C'est donc confirmé : le 1er octobre, l'ONU publiera son rapport revenant sur toute la mécanique de l'horreur qui s'est mise en place en RD Congo entre mars 1993 et juin 2003. La version non définitive de celui-ci comportait un passage mettant en cause les forces armées rwandaises, dont les exactions dans l'Est de la RD Congo entre 1996 et 1998 étaient qualifiées de « crimes contre l'humanité, crimes de guerre, voire de génocide ».
Des accusations considérées comme « absurdes » par le président rwandais Paul Kagamé. Kigali avait en outre menacé de retirer ses troupes des forces onusiennes présentes au Darfour, avant de se raviser la semaine dernière.
La raison de ce revirement est simple : les experts de l'ONU emploient avec beaucoup plus de précautions le terme de « génocide », au demeurant fort choquant dans la version non-définitive du rapport. Dans un de ses passages les plus controversés, le rapport décrit des massacres « organisés (par les forces rwandaises) selon un schéma quasi identique de façon à tuer un maximum de victimes » hutues, dans la région de Walikale.
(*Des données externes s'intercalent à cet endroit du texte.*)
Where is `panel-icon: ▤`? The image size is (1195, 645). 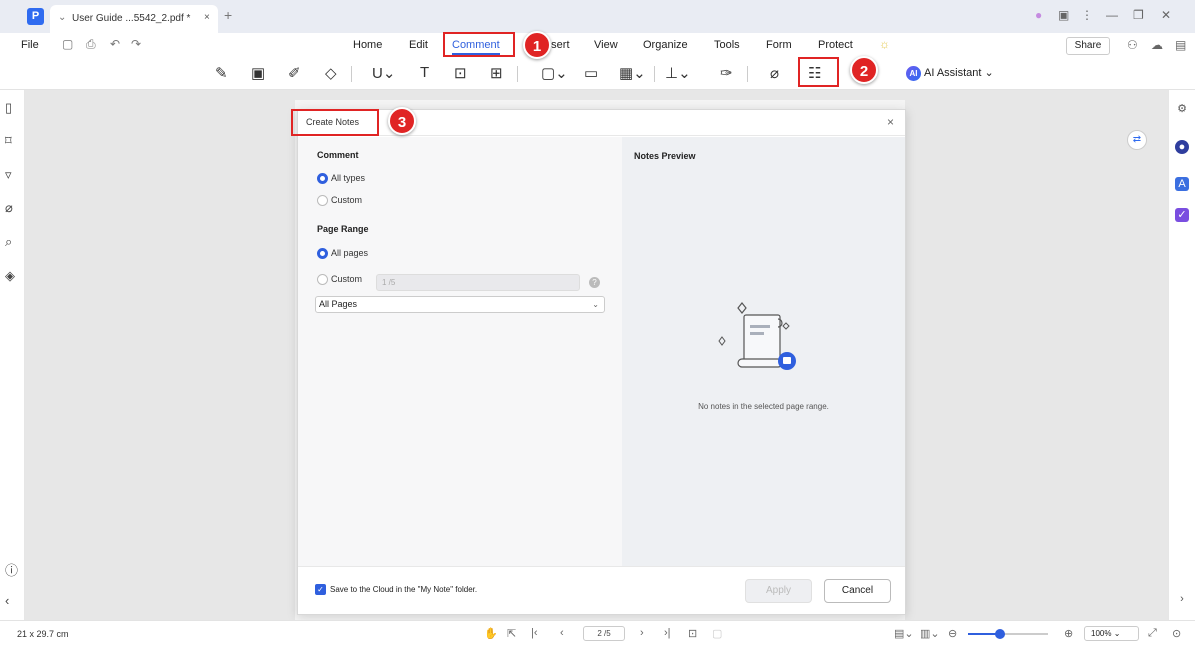 panel-icon: ▤ is located at coordinates (1180, 45).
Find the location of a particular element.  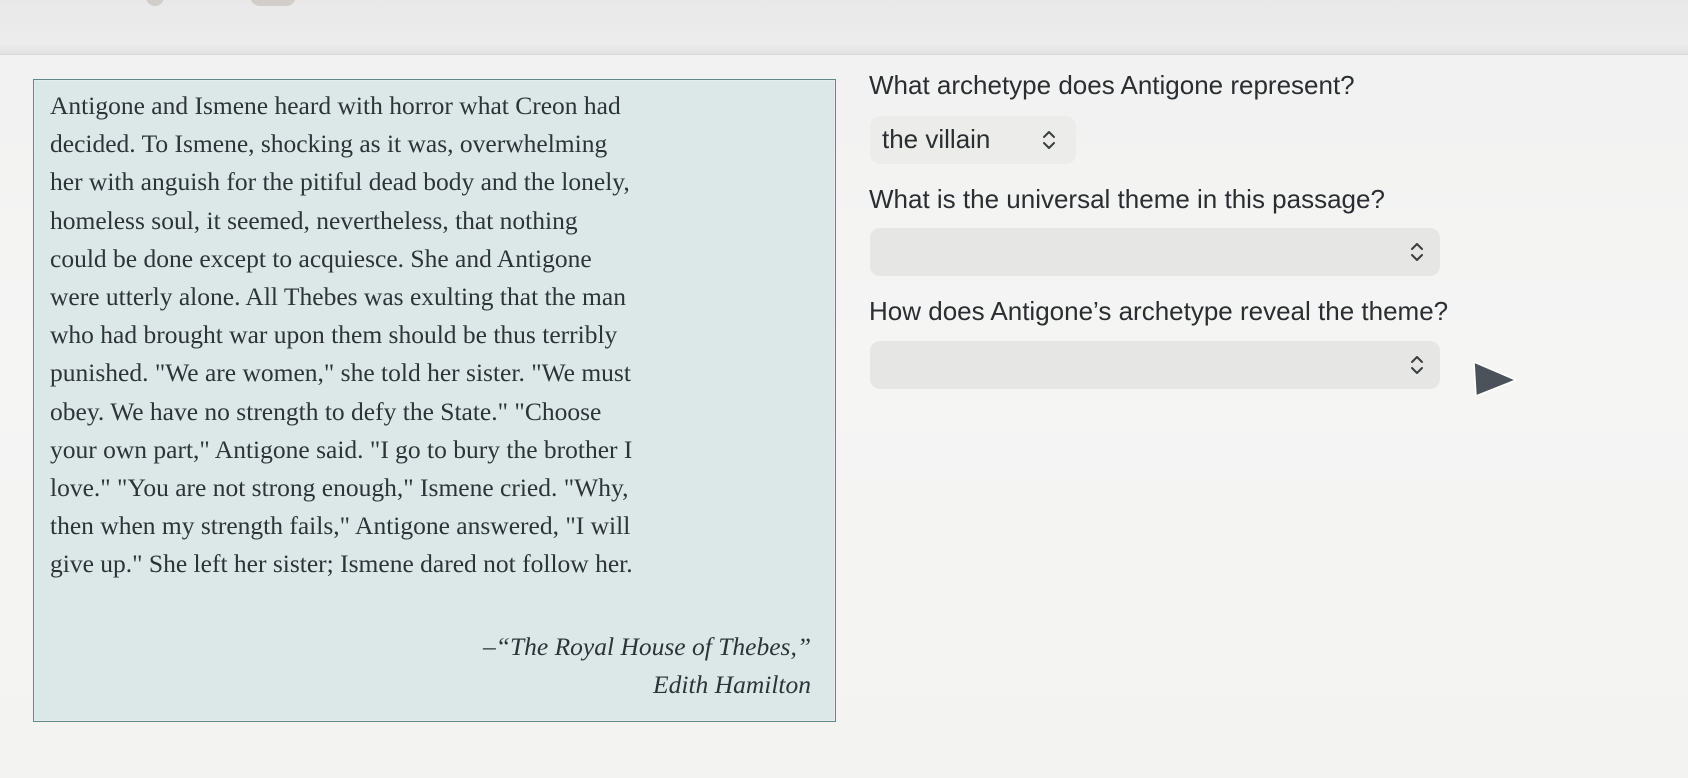

top-strip is located at coordinates (844, 28).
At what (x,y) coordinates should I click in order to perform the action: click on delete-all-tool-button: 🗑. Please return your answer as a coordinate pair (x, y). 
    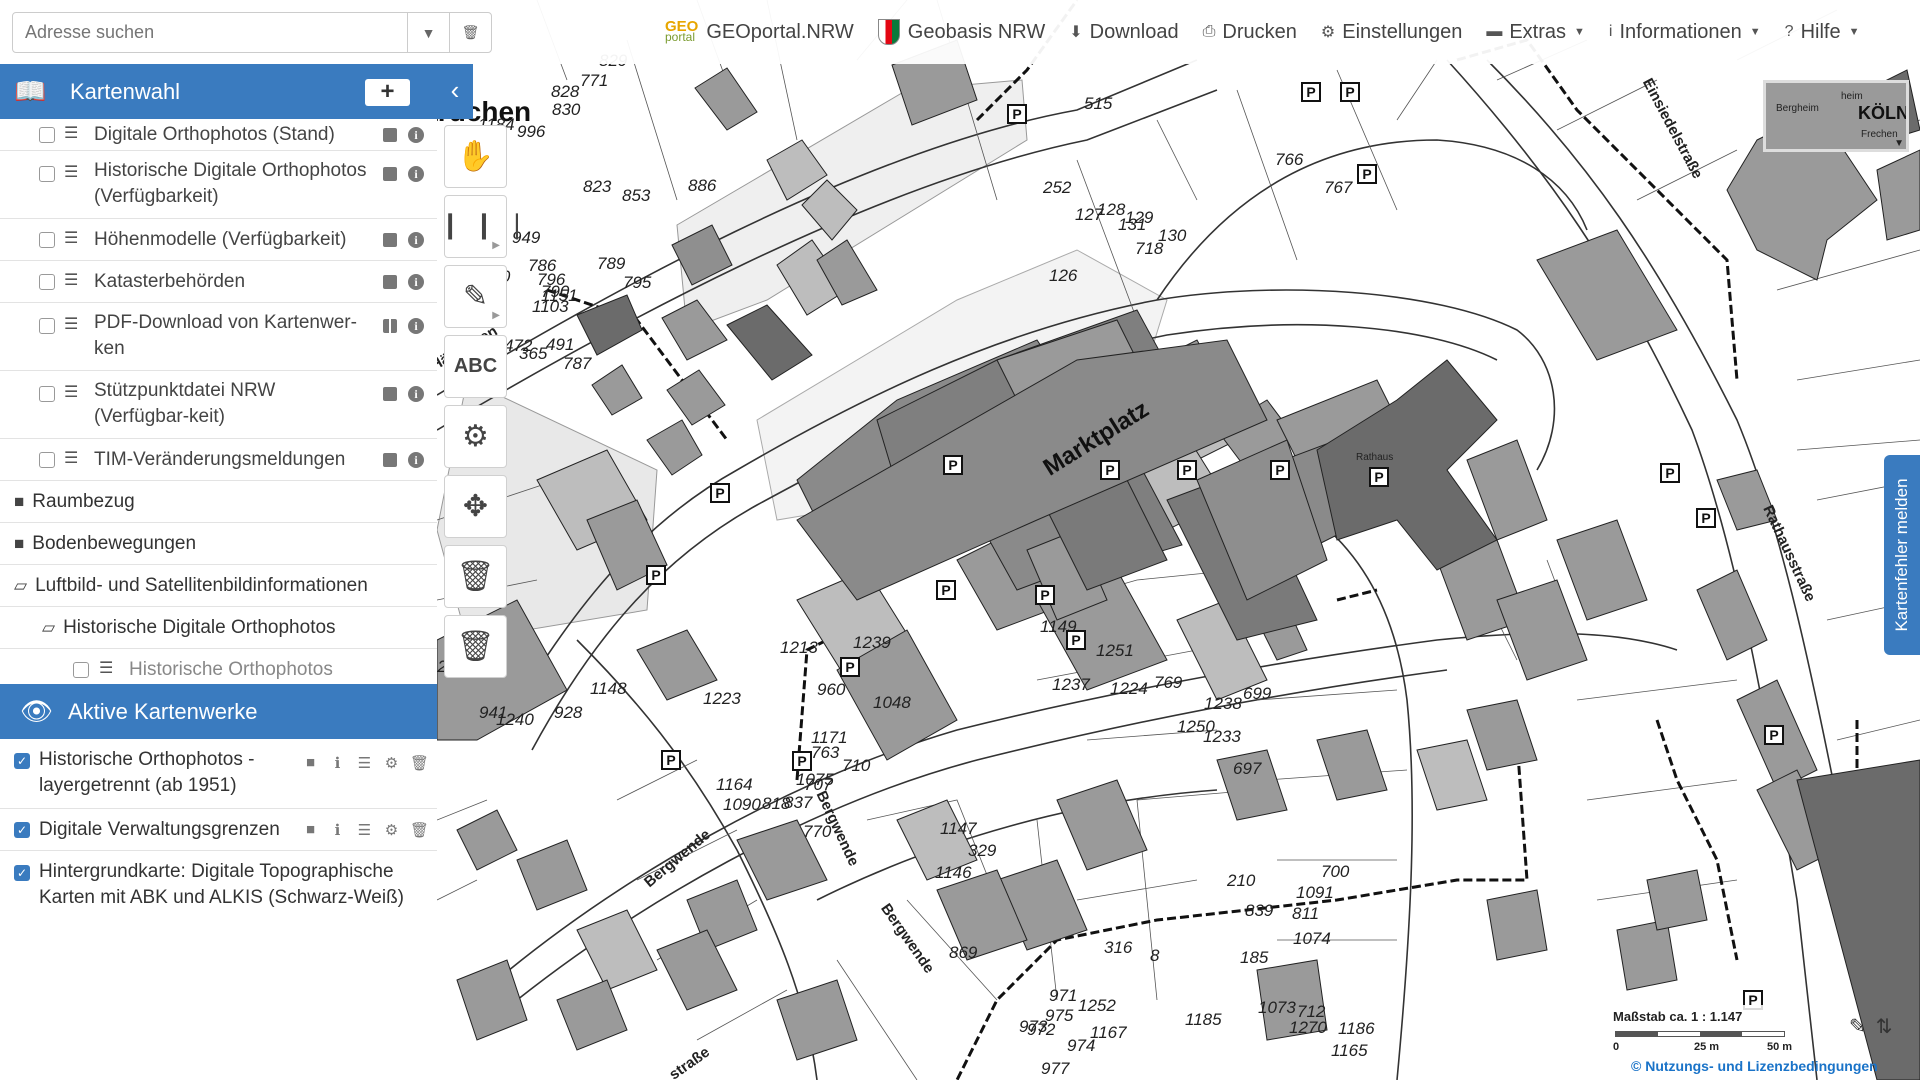
    Looking at the image, I should click on (476, 646).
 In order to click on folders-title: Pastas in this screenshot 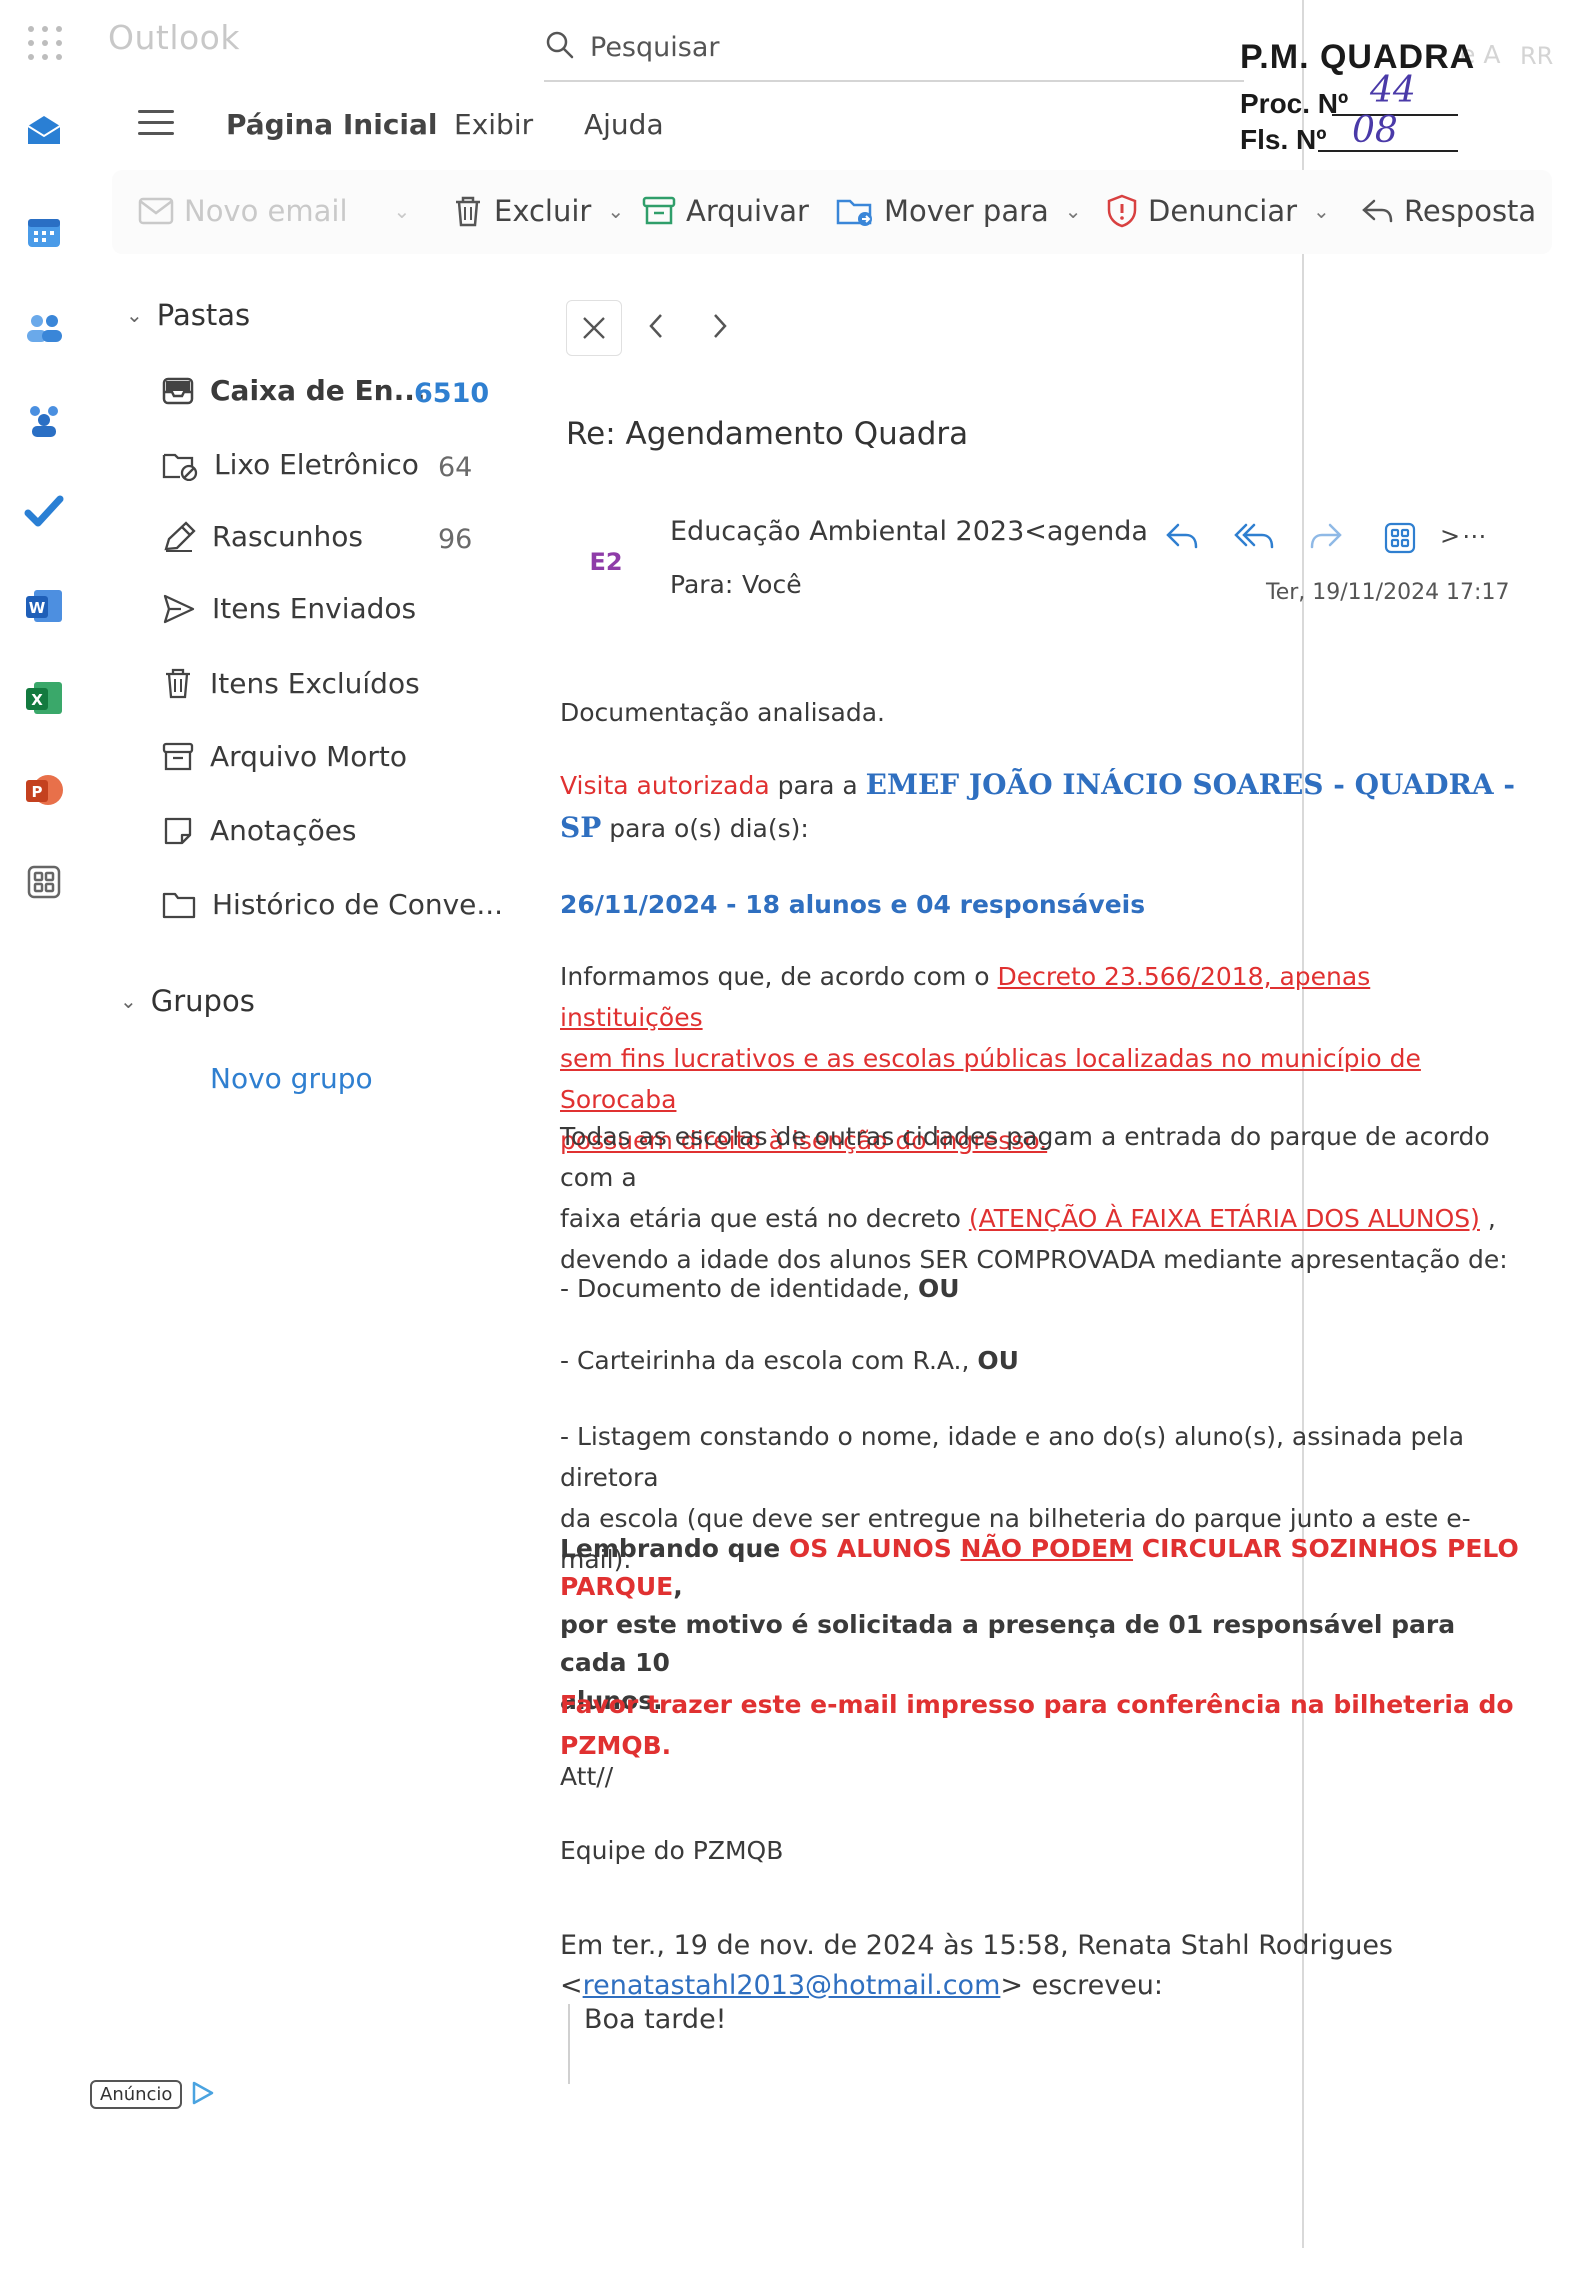, I will do `click(204, 315)`.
Sous prétexte de les rapatrier au Rwanda, les soldats regroupaient des réfugiés hutus et « tiraient sur eux de manière indiscriminée à l'arme lourde » ou les frappaient « à coups de marteau ou de houe ». Mais le rapport indique sagement que « la question de savoir » si ces actes « constituent des crimes de génocide a soulevé de nombreux commentaires et demeure irrésolue jusqu'à présent ». Par conséquent, elle ne pourra être tranchée que par « un tribunal compétent, statuant au cas par cas ».
Appel à la conscience
En d'autres termes, si l'implication de l'armée rwandaise, aux côtés des forces de Laurent Désiré Kabila, dans la longue litanie des horreurs (viols, assassinats, tortures, mutilations, enrôlement d'enfant-soldats...) qui se sont déroulées dans la région est clairement établie par le rapport, la question de savoir s'il y avait la volonté d'éliminer physiquement un groupe ethnique n'est pas tranchée, même partiellement.
Le Haut-Commissariat aux droits de l'homme de l'ONU est clair dans sa préface : le rapport « ne vise pas à attribuer de responsabilités individuelles ni à blâmer un groupe plutôt qu'un autre ». Le « rôle d'un rapport n'est que d'amener des faits. C'est un appel à la conscience. La question de poursuites se situe à un autre niveau, c'est l'œuvre de la justice internationale », affirme un diplomate onusien.
Méthodologie du « mapping »
« La seule publication (de ce rapport) est extrêmement importante, estime quant à elle Carina Tertsakian de Human Rights Watch (HRW). C'est la première fois que l'on voit une analyse aussi complète et documentée d'événements dans un rapport de l'ONU », poursuit-elle. « Ce rapport est très puissant, dans la mesure où il documente en détail des évènements sur une période de dix ans. (…) Quand on le lit, c'est incroyablement choquant, l'horreur et la magnitude de la violence », assure-t-elle.
Il est vrai que les 516 pages du rapport, qui se veut « un premier pas vers un exercice de vérité parfois douloureux mais nécessaire », font froid dans le dos. Utilisant la méthodologie dite « mapping », il décrit par le menu 617 violations graves ayant fait des dizaines de milliers de morts, mais aussi le contexte et la région spécifique où elles ont été commises. Sa version intégrale sera connue demain.